Colleagues, if you noticed, there's a pattern emerging here that takes us over time on occasion. I'm going to stretch this by five minutes each meeting simply because I think it's equitable. Here's what the formula looks like right now. If you want to split your time, here's what's happening.

The first four questions of the first round are being asked fully and completely, that's fine. In the second round, I'm going to go with two questions. Given that we only have an hour, that seems to be about the best we can do. What that provides is 14 minutes for the Liberals, 12 minutes for the Conservatives, seven minutes for the NDP. That is the best I can make it with the number of witnesses we have and the time that we have within an hour. I say that because this is why we're stretching this meeting beyond five minutes, because I want to get that equitable formula in.
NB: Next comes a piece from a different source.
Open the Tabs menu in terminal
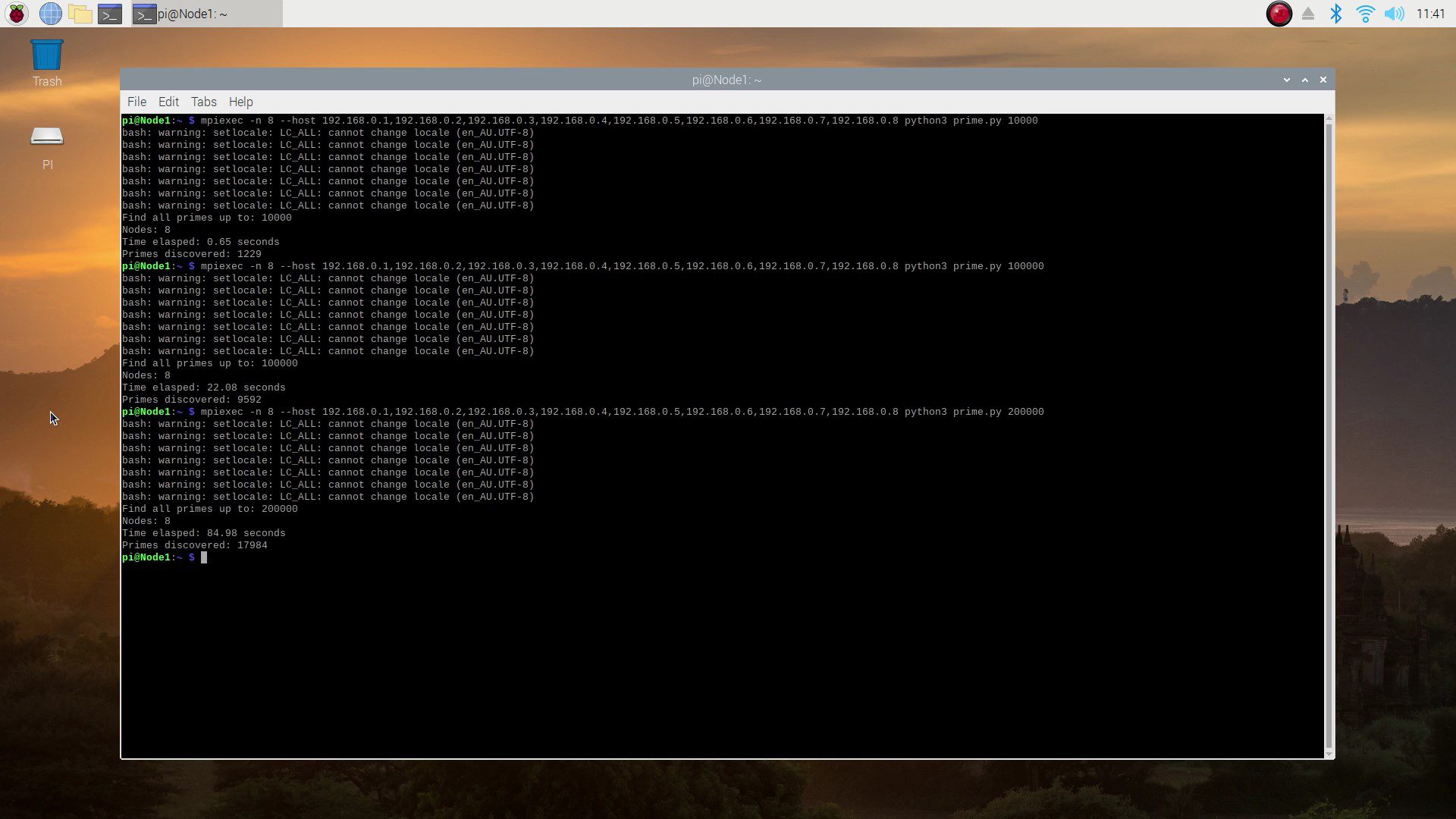The width and height of the screenshot is (1456, 819). (203, 102)
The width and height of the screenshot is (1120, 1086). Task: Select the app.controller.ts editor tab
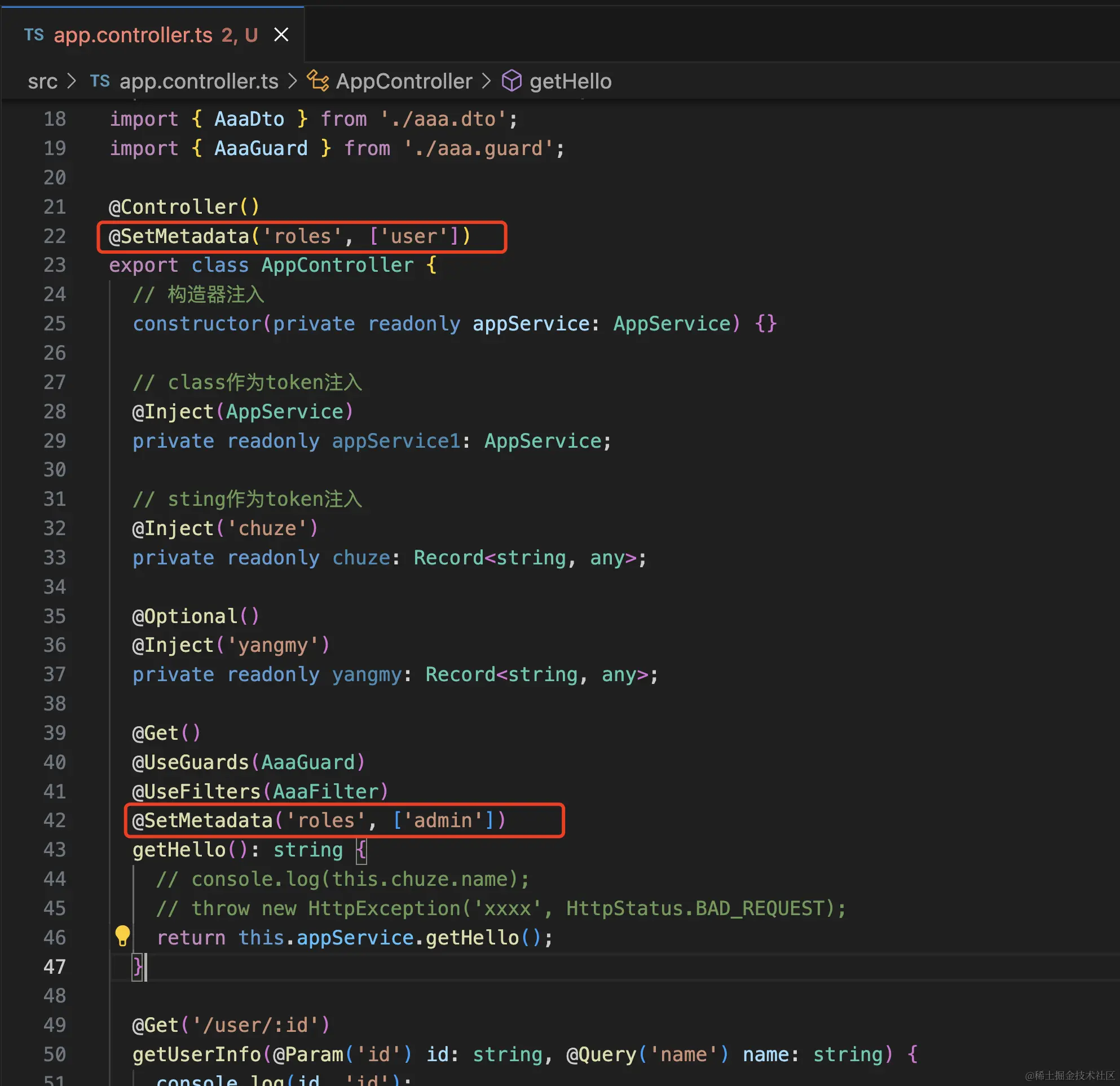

There is another committee after, so you get the idea.

Nevertheless, in our second round here today, in the second hour of today's meeting on Bill C-55, joining us by video conference from Vancouver we have Linda Nowlan, who is the staff counsel at the West Coast Environmental Law Association, certainly a group that is no stranger to this committee; and from the International Union for Conservative of Nature, joining us here in Ottawa is Stephen Woodley, who is the vice-chair of science and biodiversity for the World Commission on Protected Areas. I hope I got your titles correct.

You get up to 10 minutes for your opening remarks. You don't have to use the whole 10 minutes for your opening remarks. We're going to start with Mr. Woodley.

Mr. Woodley, you have up to 10 minutes, please.